Per il suo film ha scelto come ambientazione Reggio Calabria e ne ha ritratto le periferie, le discariche, il cemento, conferendole quell’aura punk che avvolge le esplorazioni della protagonista. Per le strade della città, nella sagrestia e di fronte all’altare Marta, una biondina di tredici anni, si porta con degli scarponi visibilmente più grandi della sua misura che ne caratterizzano l’andatura. Scruta dall’alto dei tetti sporchi d’acqua stagnante ciò che esiste al di là del proprio naso, nei balconi dei vicini, nelle strettoie tra i palazzi dove vecchie donne sedute in cerchio sgranano il rosario. Si è trasferita da poco con la madre e la sorella nel capoluogo calabrese ed è stata accolta da un folcloristico sciame di parenti e conoscenti: gli zii che non mangiano i pesci del Mediterraneo, perché potrebbero essersi cibati dei cadaveri dei migranti morti annegati e Santa, la catechista sui generis, che la coinvolge nel corso di preparazione alla Cresima.

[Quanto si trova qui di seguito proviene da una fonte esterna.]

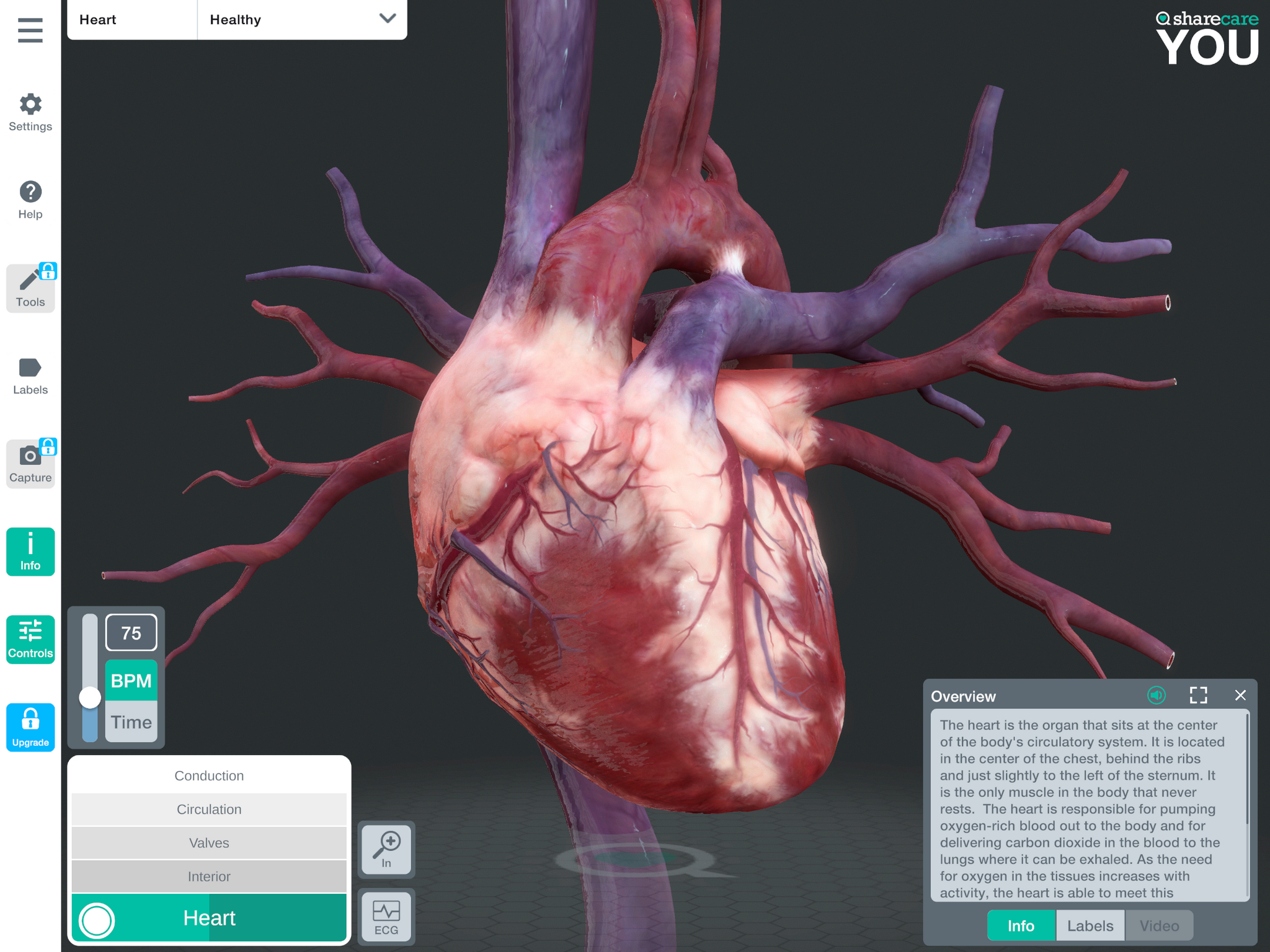The height and width of the screenshot is (952, 1270).
Task: Open the ECG monitor display
Action: pos(386,917)
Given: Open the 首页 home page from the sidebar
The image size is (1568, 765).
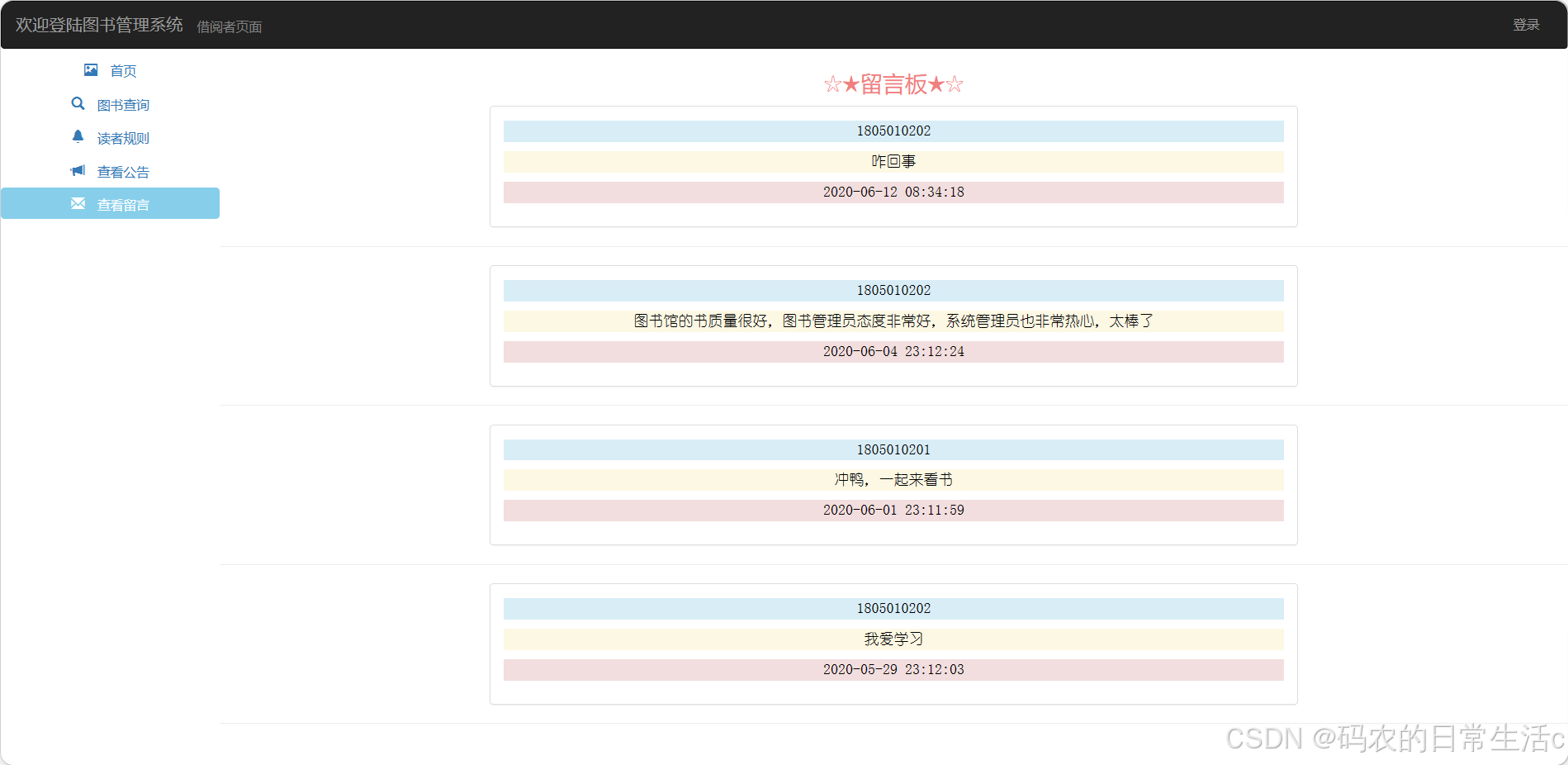Looking at the screenshot, I should [123, 70].
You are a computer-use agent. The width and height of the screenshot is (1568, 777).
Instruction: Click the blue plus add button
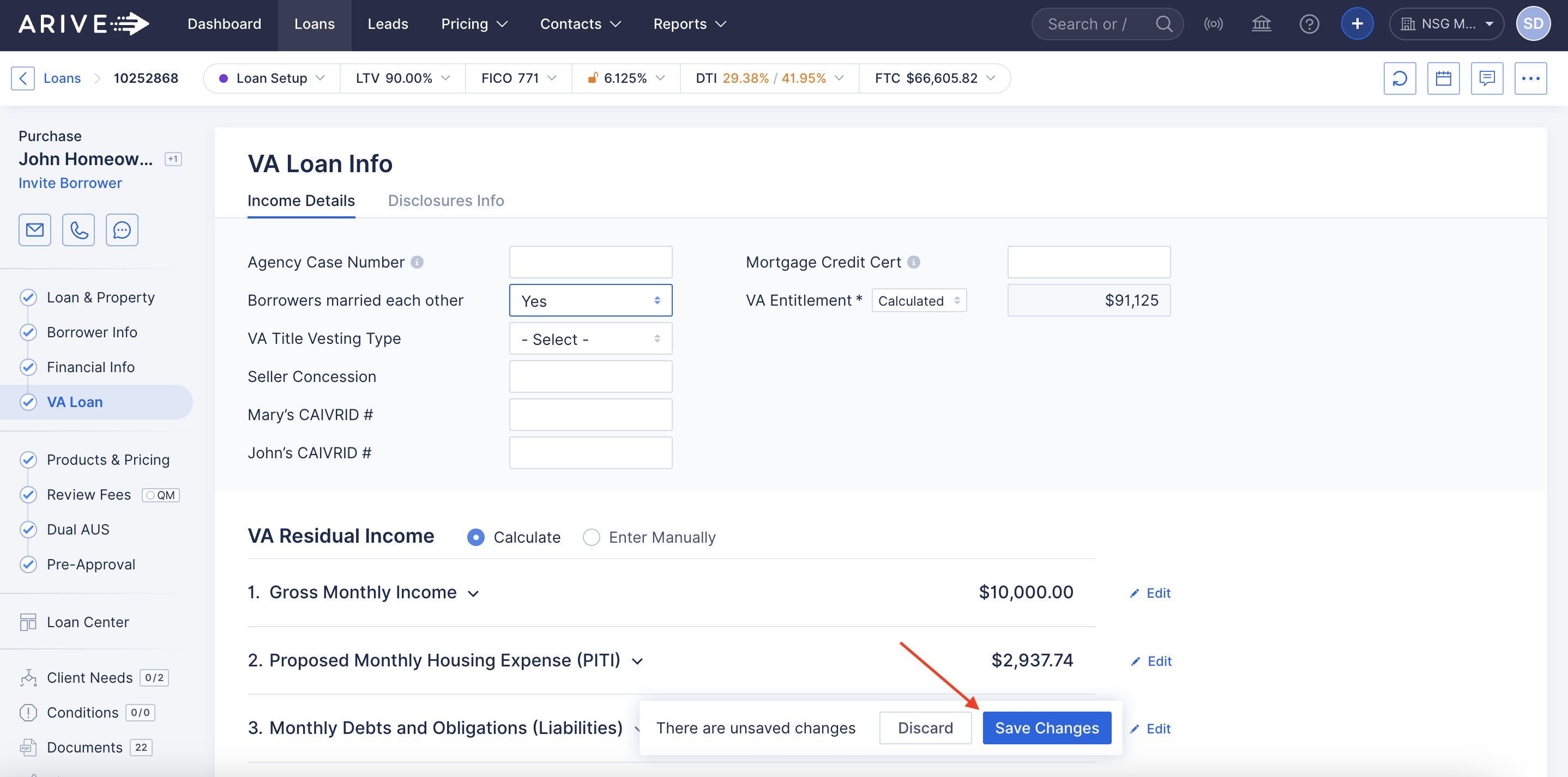(x=1357, y=24)
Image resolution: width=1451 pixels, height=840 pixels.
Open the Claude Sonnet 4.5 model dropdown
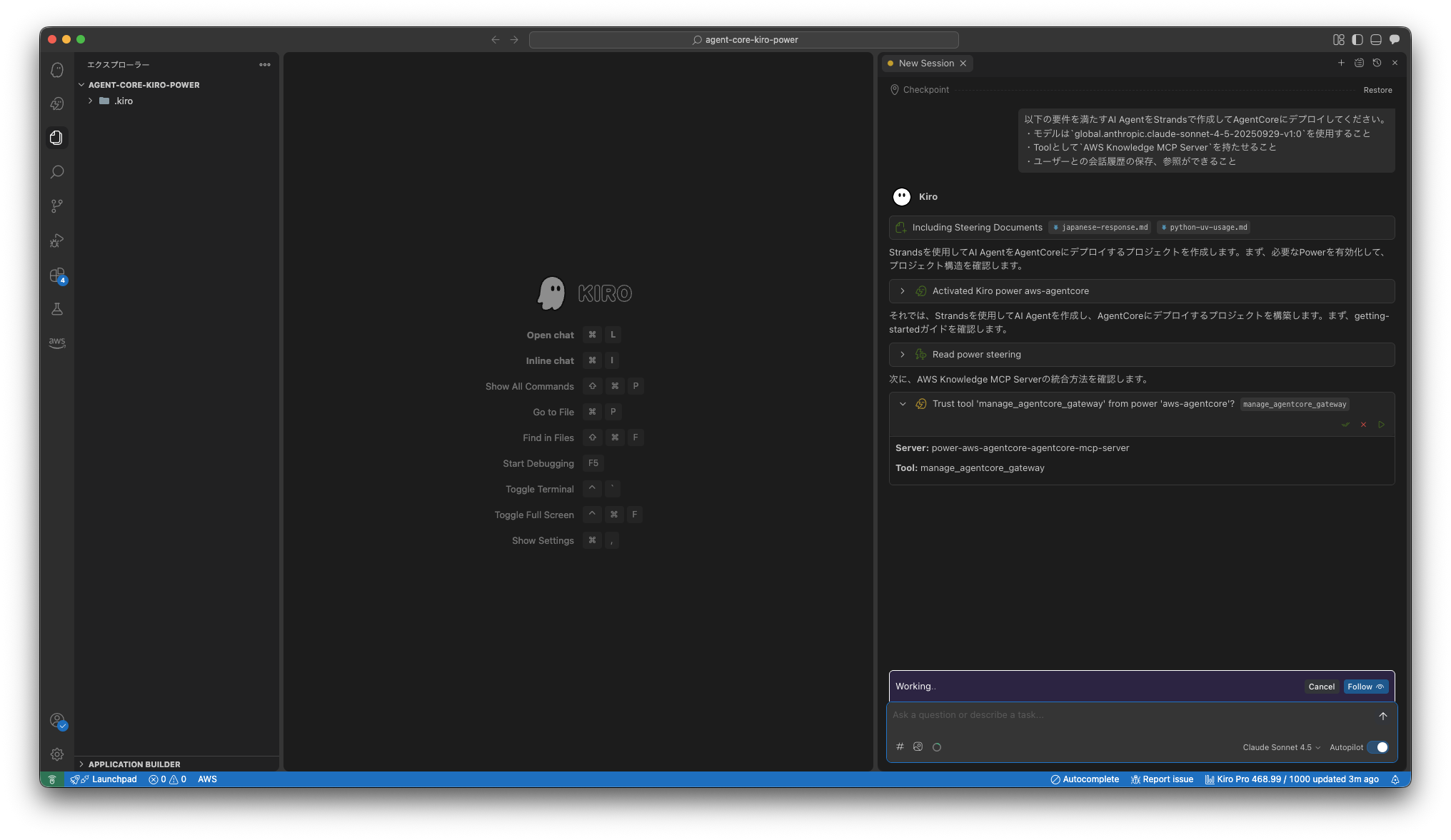tap(1281, 747)
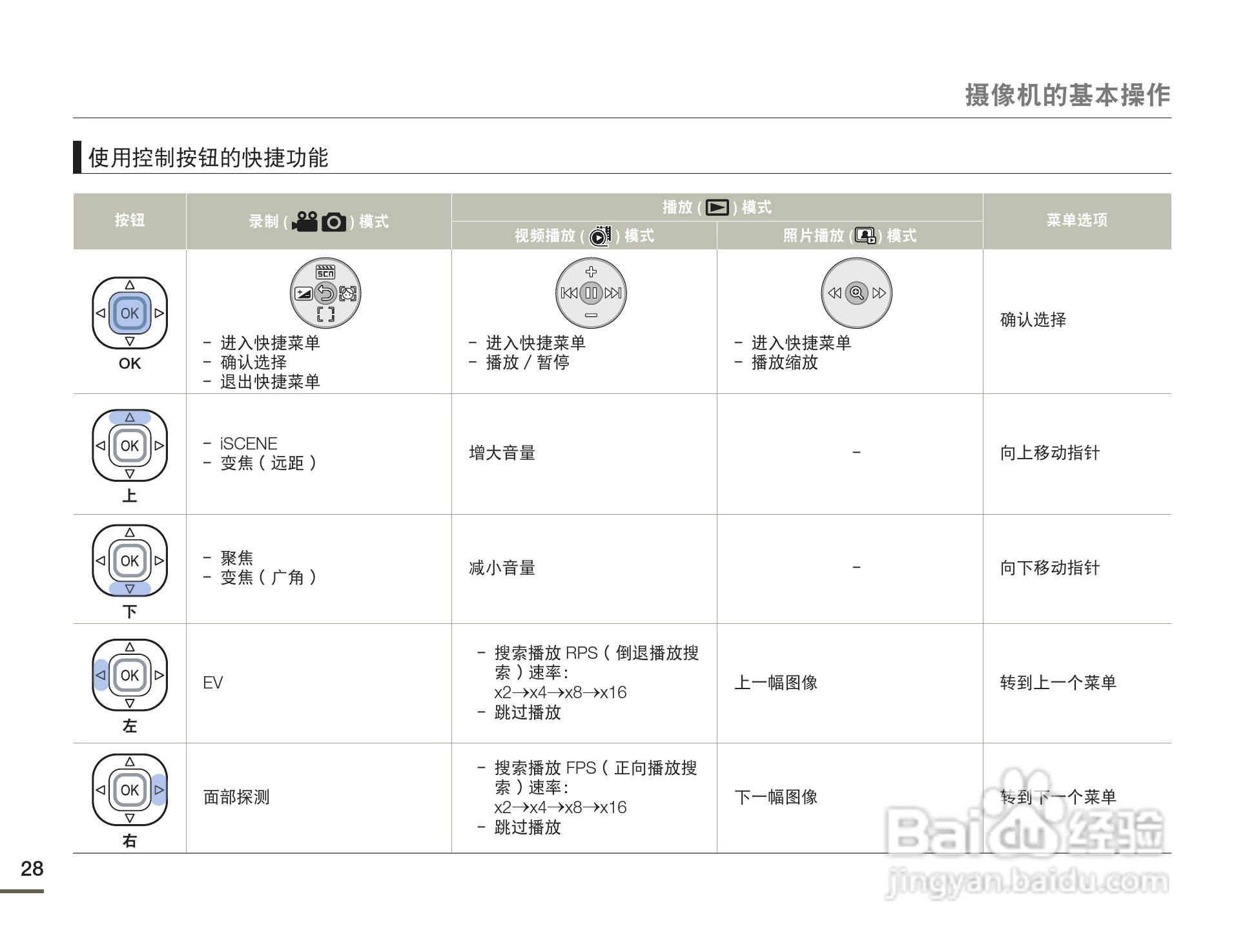Click the pause icon in video playback dial
This screenshot has height=952, width=1245.
coord(591,293)
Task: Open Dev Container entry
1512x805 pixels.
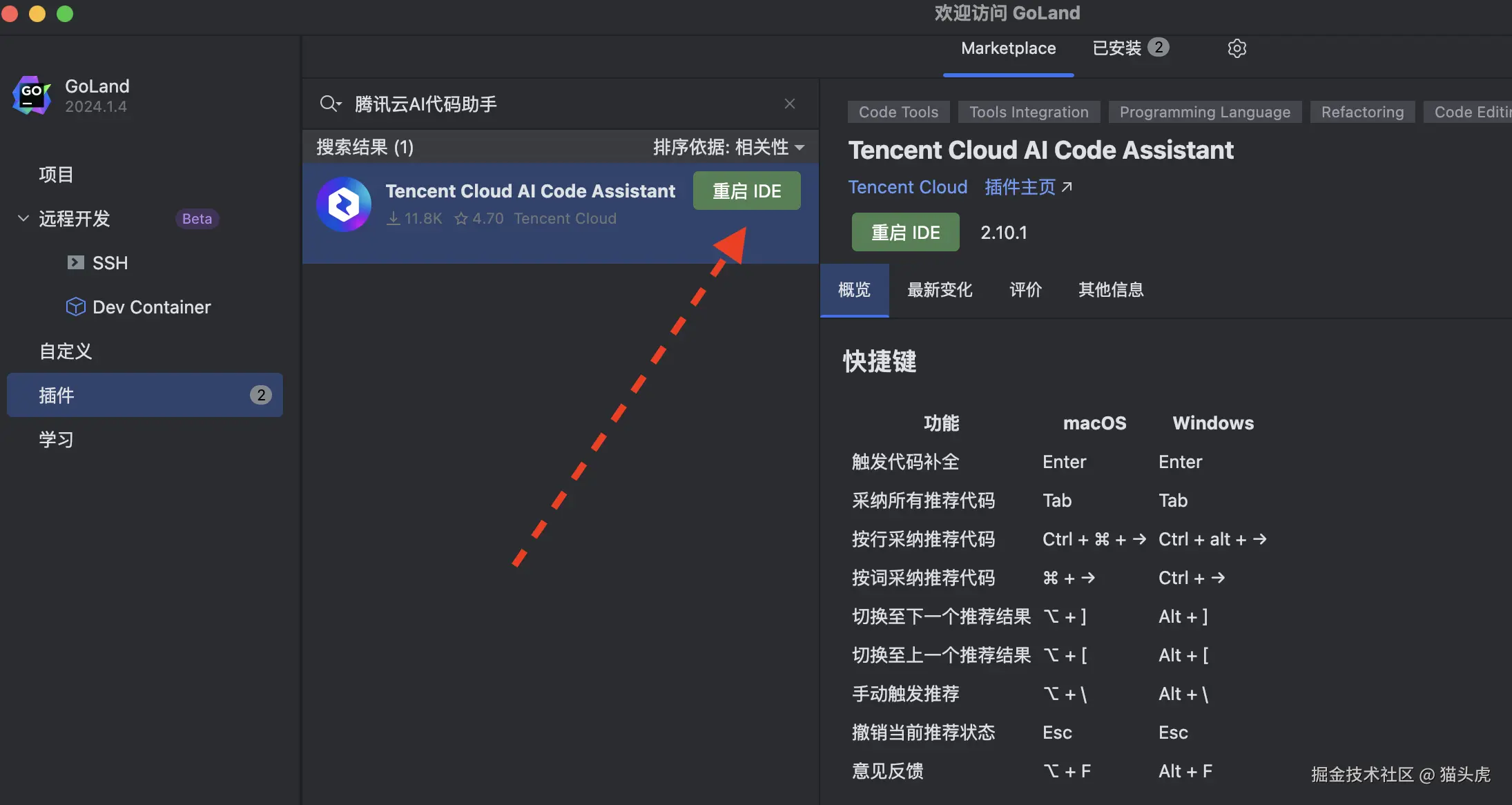Action: coord(151,307)
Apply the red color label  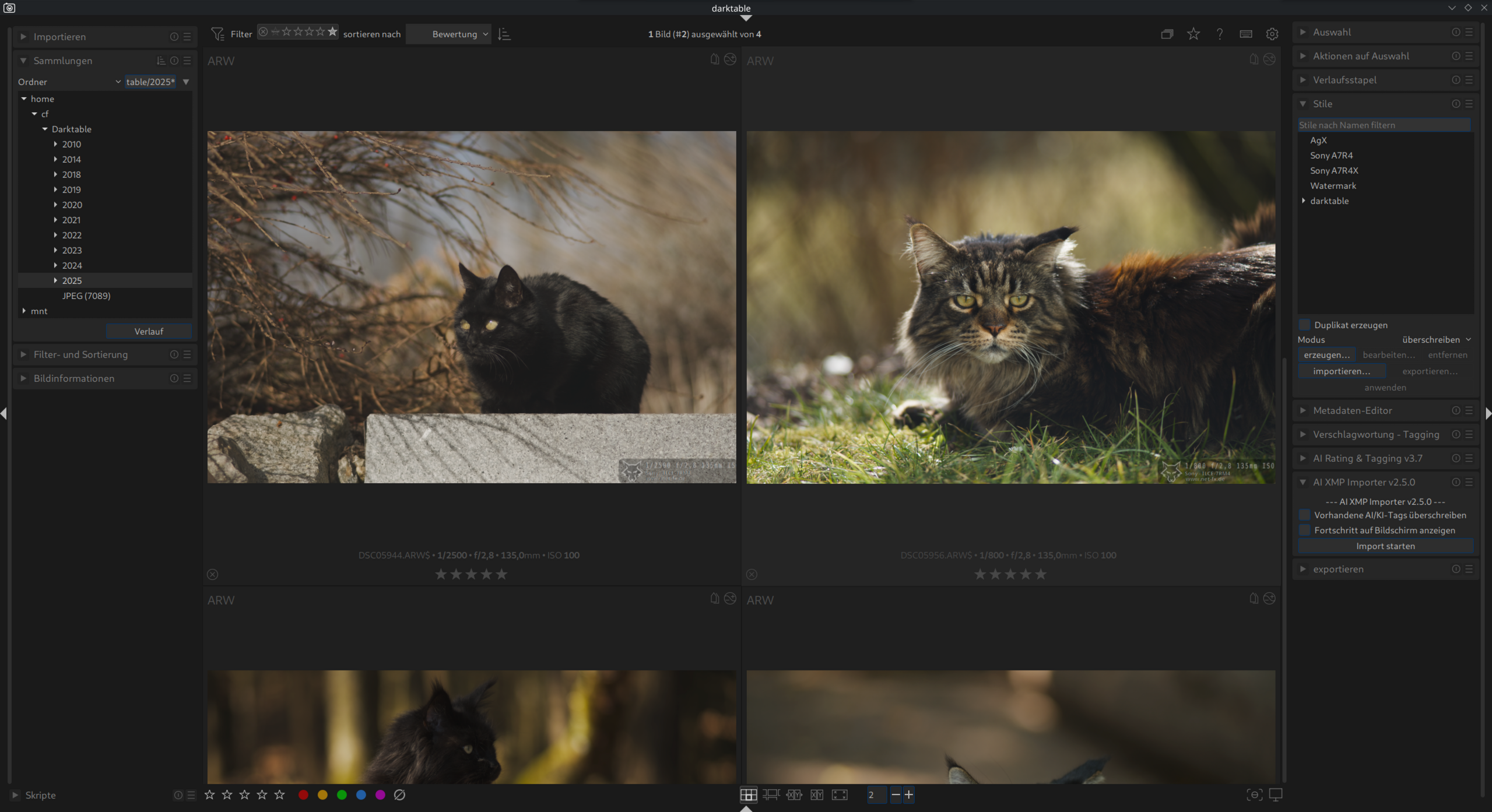click(x=303, y=795)
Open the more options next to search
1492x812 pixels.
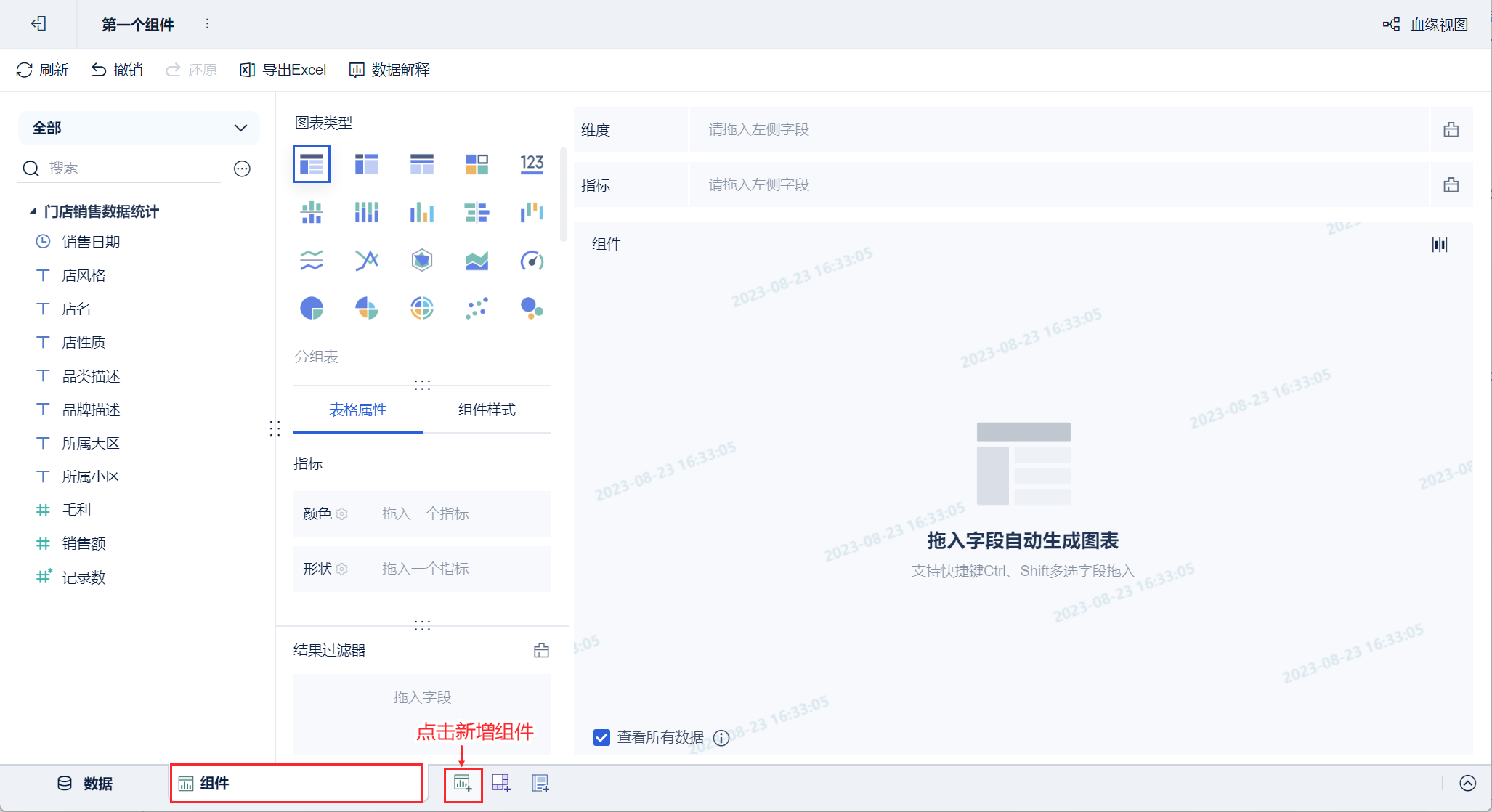pos(242,169)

Il tema narrativo principale, quello della trasformazione del corpo nel periodo della pubertà, viene sviluppato all’interno di diversi scenari che raccontano tutti di una cultura che è insieme arrestata ad un tempo atavico ed investita di ipermodernità. Le mode e gli stereotipi televisivi dilagano imperanti senza risparmiare nemmeno la Chiesa che diventa, nel film, la caricatura grottesca di se stessa e si rivela anche un’agenzia sociale radicata e potentissima. Marta è chiamata a fare i conti con un duplice mistero: le trasformazioni in atto nel proprio corpo e la fede. Il contatto e il confronto con l’immagine che la catechista ed il parroco propongono del figlio di Dio, dal corpo celeste, angelicato, inodore, sembrano accentuare il contrasto rispetto al proprio corpo fatto di carne e Marta, come un filosofo, pone questioni sulla fede, sulla natura di Cristo, facendo vacillare con le sue domande l’idea pre-costituita di chiesa.

Traspare la cura nella caratterizzazione di alcuni dei personaggi che orbitano intorno alla protagonista, descritti in maniera assolutamente verosimile e talvolta messi a nudo con uno sguardo un po’ spietato che svela la loro grettezza d’animo. Lo stile di regia, a tratti documentaristico, brilla per la scelta di alcune immagini molto suggestive e fortemente evocative del nostro drammatico presente storico.